### Assigned task
Copy whichever lines of the data hold the word "output".

*** Supplied records Section Begins ***

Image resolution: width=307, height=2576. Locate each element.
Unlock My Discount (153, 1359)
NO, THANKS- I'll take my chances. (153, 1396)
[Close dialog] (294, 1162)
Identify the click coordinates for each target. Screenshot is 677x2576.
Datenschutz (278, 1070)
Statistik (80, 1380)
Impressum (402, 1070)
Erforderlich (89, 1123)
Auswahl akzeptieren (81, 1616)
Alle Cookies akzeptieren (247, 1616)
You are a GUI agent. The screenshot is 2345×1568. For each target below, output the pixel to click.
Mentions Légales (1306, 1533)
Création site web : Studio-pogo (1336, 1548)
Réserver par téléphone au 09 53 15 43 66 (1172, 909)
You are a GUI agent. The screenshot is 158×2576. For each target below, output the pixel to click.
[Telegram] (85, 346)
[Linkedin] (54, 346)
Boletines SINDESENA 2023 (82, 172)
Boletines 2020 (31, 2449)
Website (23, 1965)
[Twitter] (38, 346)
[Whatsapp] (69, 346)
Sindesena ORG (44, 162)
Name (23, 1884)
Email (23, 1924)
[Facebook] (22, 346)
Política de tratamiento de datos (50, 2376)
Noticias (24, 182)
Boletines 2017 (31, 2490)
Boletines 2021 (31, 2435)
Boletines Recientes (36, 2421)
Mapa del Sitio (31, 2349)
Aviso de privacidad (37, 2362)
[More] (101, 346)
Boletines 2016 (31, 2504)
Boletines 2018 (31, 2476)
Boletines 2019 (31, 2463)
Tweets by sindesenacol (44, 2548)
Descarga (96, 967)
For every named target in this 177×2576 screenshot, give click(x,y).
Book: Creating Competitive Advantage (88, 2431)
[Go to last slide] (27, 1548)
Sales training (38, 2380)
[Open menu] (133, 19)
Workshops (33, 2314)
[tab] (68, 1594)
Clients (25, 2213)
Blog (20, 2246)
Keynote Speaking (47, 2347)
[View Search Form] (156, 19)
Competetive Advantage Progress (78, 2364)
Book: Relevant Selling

*** Supplied records Section Ends ***

### Finished exercise
You are a GUI agent. The screenshot is 2345×1568. For each target below, output the pixel to click.
You are a GUI agent. The screenshot is 158×2576. For each target below, output the pixel to click.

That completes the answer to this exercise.